Reclaiming Beatties Ford Road Corridor Through Art and History

By Sasha Manley

Johnson C. Smith University’s two-part installation highlights the Beatties Ford Road Corridor’s concerns, history and future. Over 60 years ago, a new I-277 expressway ripped through the Beatties Ford Road area off interstate 85 and exit 37, displacing residents, businesses and churches. These challenges are still happening today.

The experimental project, RCLM 37, pronounced “Reclaim 37,” is a call to action recognizing the effects of urban renewal and explaining the need to preserve and “reclaim” the neighborhood. This dedicated work also highlights two black educational advocates and former historic West End residents, Dr. Henry Lawrence McCrorey and Dr. George E. Davis.

We hope to change the attitudes of individuals on the important role in preserving, sharing, and displaying positive narratives of the Beatties Ford Road Corridor/Biddleville,” said Monika Rhue, Project Director and Director of Library Services and Curation at Johnson C. Smith University (JCSU).

“We would like to give voices to long-time residents and provide a historical perspective to new and incoming residents as this community transforms culturally,” Rhue added. 

The exhibits


The indoor exhibit first opened in April 2019 and lives in the James B. Duke Memorial Library. It features a documentary that gives voice to current residents dealing with the ongoing changes in the neighborhood. An eight-part display lines the walls with artwork, spirit wear, yearbooks and other artifacts connecting the HBCU to the community.  

Judge Shirley Fulton inspired this portion of the exhibit. Fulton played an active role in restoring one of the historic west end neighborhoods, Wesley Heights.


The second phase of the exhibit, RCLM II, sits in the classroom courtyard between the New Science Center and the Jane M. Smith Memorial Church. It features the campus’ first two outdoor sculptures—the Open Book and Beacon of Light Installation. They both display the historical contributions of Dr. McCrorey and Dr. Davis.

McCrorey became JCSU president in 1907. The Open Book display’s his handwritten letter, “The Future of the Negro.” Davis was the First Black Professor at JCSU and the First Black Professor at any southern college in 1886. The Beacon of Light is dedicated to the Biddle Memorial Hall and recognizes the students who built it.

Pillars surround the outdoor display and offer oral history lessons with a QR code scan. There, visitors can watch and listen to slideshows that share the work of McCrorey and Davis.   

The team

Many of the contributing artists are from Charlotte. Rhue hired Janelle Dunlap, RCLM’s creative director, through funding. “We wanted to incorporate people that have some relationship with the community, living in the community, and that was very important to us in this project,” Rhue said.

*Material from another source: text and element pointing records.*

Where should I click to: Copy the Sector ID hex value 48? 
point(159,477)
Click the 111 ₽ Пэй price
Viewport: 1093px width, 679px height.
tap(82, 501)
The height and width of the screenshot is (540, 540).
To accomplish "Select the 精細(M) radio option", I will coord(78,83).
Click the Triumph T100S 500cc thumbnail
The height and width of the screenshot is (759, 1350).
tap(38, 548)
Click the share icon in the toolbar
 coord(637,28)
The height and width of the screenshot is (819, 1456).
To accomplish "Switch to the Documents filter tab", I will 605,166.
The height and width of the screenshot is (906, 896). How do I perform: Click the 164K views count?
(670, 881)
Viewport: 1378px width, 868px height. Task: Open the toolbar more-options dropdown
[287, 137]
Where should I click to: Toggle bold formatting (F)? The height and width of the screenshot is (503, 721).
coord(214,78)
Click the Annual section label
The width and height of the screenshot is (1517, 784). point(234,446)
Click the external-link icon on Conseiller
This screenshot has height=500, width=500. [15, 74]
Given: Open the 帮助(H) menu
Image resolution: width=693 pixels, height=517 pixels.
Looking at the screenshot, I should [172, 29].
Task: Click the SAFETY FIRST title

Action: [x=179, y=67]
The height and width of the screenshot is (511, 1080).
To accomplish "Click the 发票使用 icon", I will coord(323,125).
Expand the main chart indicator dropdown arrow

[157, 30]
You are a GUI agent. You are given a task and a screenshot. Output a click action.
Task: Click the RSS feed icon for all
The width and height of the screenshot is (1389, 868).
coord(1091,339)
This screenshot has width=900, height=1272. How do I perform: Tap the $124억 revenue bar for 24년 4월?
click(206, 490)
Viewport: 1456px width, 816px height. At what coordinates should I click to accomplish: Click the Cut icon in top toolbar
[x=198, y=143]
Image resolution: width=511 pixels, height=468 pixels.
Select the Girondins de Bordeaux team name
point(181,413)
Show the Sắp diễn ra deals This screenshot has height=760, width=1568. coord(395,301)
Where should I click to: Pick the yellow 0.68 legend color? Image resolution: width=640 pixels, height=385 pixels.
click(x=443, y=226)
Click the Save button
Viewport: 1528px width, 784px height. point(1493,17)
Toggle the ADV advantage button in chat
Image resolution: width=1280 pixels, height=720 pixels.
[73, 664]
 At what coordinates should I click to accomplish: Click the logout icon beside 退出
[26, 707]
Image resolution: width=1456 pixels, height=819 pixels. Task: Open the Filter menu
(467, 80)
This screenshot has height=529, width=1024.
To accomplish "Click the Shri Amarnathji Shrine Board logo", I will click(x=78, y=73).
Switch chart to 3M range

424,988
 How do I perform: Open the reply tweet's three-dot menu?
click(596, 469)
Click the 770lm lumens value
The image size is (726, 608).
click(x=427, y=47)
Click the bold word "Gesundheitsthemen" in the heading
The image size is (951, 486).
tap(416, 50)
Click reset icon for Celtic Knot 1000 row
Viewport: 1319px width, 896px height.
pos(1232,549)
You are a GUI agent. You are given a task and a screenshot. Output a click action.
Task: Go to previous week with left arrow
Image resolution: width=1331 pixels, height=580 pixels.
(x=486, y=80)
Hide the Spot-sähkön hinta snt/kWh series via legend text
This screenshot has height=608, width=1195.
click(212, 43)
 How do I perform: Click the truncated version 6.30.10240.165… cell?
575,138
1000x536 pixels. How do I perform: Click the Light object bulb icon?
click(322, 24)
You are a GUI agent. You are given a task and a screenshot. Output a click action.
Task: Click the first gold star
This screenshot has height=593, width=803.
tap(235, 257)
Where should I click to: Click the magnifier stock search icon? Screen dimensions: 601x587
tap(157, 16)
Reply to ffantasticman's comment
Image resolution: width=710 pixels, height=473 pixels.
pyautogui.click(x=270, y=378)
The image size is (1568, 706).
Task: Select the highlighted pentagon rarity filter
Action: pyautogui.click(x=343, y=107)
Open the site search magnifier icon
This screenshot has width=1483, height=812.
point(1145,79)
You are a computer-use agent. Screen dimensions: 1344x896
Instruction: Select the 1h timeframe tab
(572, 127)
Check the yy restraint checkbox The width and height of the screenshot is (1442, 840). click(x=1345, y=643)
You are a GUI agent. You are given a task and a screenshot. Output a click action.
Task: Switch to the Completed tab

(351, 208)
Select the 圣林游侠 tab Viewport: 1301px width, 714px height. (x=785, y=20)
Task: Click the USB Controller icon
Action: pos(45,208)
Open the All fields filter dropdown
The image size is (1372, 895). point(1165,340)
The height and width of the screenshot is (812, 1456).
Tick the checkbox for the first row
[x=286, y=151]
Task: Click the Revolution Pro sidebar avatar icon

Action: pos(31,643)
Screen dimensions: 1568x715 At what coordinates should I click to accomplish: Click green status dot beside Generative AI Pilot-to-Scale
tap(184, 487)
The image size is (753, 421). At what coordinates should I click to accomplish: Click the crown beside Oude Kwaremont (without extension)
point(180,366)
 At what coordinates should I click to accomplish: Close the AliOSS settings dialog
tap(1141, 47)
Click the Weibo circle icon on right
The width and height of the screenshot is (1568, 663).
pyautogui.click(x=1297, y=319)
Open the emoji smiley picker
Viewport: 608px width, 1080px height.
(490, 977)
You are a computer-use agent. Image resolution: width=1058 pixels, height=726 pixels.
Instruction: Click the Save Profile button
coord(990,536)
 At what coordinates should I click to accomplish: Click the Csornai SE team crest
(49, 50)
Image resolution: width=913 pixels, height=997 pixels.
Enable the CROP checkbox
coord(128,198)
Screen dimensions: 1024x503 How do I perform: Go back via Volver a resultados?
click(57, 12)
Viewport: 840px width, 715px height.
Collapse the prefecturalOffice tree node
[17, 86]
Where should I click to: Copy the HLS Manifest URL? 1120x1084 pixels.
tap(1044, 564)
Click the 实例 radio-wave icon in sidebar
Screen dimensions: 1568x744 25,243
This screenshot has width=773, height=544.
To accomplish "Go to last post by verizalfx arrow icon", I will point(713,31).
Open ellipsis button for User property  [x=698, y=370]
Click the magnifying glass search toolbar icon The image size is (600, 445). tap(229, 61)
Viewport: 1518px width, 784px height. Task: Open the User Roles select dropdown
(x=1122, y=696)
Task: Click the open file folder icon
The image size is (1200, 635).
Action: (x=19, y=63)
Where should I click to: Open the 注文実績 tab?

Creatives who worked on the exhibits include:

  • Quintel Gwinn, interior designer
  • Marcus Kiser, graphic designer
  • Kevin Mitchell, videographer
  • James Blackmon, musician /soundtrack artist
  • Lavonte Hines (FLLS), musician/soundtrack artist
  • Stephen Hayes, sculptor
  • Willie Griffin, Ph.D., staff historian
  • Brandon Lunsford, digital manager and university archivist

There was a heavy presence of black men artists for the project. Their work honors Davis and McCrorey for creating a legacy in the community where they grew up.

With over 13 years of experience, Marcus Kiser was the graphic designer for RCLM I. He’s a Charlotte native that grew up in the West End. His work connects the past to the future with afro-futurism. Looking ahead, he expresses, “It’s very important for people to understand their history, especially us. I don’t want stuff to disappear. I want to preserve culture. I know there needs to be an economic boost, but I also want to make sure the right people benefit.”

Lavonte Hines is also a native resident who created the soundtrack for the QR slideshows in RCLM II. “I got the narratives and library content and listened to it; (asking myself) what screams black excellence,” Hines said. “I just really thought about what music feels nostalgic.”

Looking ahead

More programming is in the works for the exhibit that will continue running throughout 2022. “The community response has been overwhelming, and the next phase is to engage the students in both exhibits,” Rhue said. The RCLM 37 I exhibit, a collaboration  between  the  James  B. Duke  Memorial Library and  the  Levine  Museum  of  the  New  South, was funded by Culture Blocks and the Arts and Sciences Council. The Museum Grants for African American History and Culture (part of the the Institute of Museum and Library Services) funded RCLM 37 II with a $50,000 grant.